'Reverse' derive correct dataset when given mean + std dev

fieldmusic123 · Jun 17, 2015

If I know the mean and standard deviation, but I don't have an original data set, is it possible to reverse calculate a data set that has this known mean and std dev? Is there an excel function I could use to do this easily? I know there could be multiple correct datasets and that's fine, I'm just wondering if it's possible to reverse derive a correct one that has the known mean and std dev.

So, for a MEAN = 100 and STD. DEV= 15, can anyone tell me how to calculate a data set with n=3?

Many thanks.

FactChecker · Jun 17, 2015

Yes, but there are often other properties that you want your data set to have (always positive, from a uniform, normal, or Poison process, etc.) So you usually want more than that. The RAND() EXCEL function gives a number from a uniform distribution between 0 and 1. It has a mean of 0.5 and a variance of 1/12. So multiply and add to get your desired SD and mean. To get a number from a normal distribution, combine RAND and NORMINV ( NORMINV(RAND(), desired_mean, desired_sd) )

fieldmusic123 · Jun 17, 2015

FactChecker said:

Yes, but there are often other properties that you want your data set to have (always positive, from a uniform, normal, or Poison process, etc.) So you usually want more than that. The RAND() EXCEL function gives a number from a uniform distribution between 0 and 1. It has a mean of 0.5 and a variance of 1/12. So multiply and add to get your desired SD and mean. To get a number from a normal distribution, combine RAND and NORMINV ( NORMINV(RAND(), desired_mean, desired_sd) )

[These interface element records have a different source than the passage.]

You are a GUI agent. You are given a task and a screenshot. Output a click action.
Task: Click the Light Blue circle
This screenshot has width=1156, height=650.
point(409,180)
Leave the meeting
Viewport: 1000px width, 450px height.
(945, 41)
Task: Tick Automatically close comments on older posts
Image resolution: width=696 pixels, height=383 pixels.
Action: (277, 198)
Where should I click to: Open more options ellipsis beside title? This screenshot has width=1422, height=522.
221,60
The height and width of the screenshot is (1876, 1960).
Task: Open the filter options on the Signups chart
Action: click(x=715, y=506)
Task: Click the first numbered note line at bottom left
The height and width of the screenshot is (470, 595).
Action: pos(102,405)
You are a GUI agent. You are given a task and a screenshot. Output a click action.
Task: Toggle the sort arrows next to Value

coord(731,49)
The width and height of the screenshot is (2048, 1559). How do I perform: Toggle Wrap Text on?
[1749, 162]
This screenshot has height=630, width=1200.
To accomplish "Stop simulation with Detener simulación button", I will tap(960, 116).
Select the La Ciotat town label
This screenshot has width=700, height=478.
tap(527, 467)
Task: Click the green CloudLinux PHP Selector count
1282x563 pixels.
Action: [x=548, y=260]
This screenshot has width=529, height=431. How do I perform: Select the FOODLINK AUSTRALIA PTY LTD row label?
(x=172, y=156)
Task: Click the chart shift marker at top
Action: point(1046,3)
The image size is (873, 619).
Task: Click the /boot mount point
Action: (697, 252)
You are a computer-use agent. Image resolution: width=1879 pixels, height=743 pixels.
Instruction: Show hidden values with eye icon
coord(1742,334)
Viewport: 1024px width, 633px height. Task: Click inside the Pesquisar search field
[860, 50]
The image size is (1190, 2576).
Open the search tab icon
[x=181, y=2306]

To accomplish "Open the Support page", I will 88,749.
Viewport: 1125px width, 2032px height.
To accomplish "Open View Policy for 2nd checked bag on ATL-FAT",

Thanks for your reply. I used " NORMINV(RAND(), 100, 15) " in Excel to generate a set of random numbers that look like they would individually fall within a normal distribution for a mean of 100. However, these values, when combined, do not have a mean of 100 (eg. 80, 93, 102). Is there a way I could perhaps use Excel to modify this data set to force it to have a mean of 100 and std dev of 15? Apologies if I am missing something in your answer.

HallsofIvy · Jun 17, 2015

Call your three data points x, y, and z. Then the mean is (x+ y+ z)/3= 100 so x+ y+ z= 300. The variance is (x- 100)^2+ (y- 100)^2+ (z- 100)^2= x^2+ y^2+ z^2- 200(x+ y+ z)+ 30000= 225. That gives two equations to solve for the three unknown values. There are infinite number of such collections of data points. If you assume a normal distribution, which depends only on the two parameters, mean and standard deviation, then, of course, you can do this.

pbuk · Jun 17, 2015

fieldmusic123 said:

Is there a way I could perhaps use Excel to modify this data set to force it to have a mean of 100 and std dev of 15?

Yes, you could scale it and add an offset (two independent variables) to satisfy the two constraints. But note that the expected value of the sd of a sample is smaller than the sd of the population. For a sample size of 3 a correction factor of approximately ## \sqrt{\frac 23} ## is appropriate if I remember correctly.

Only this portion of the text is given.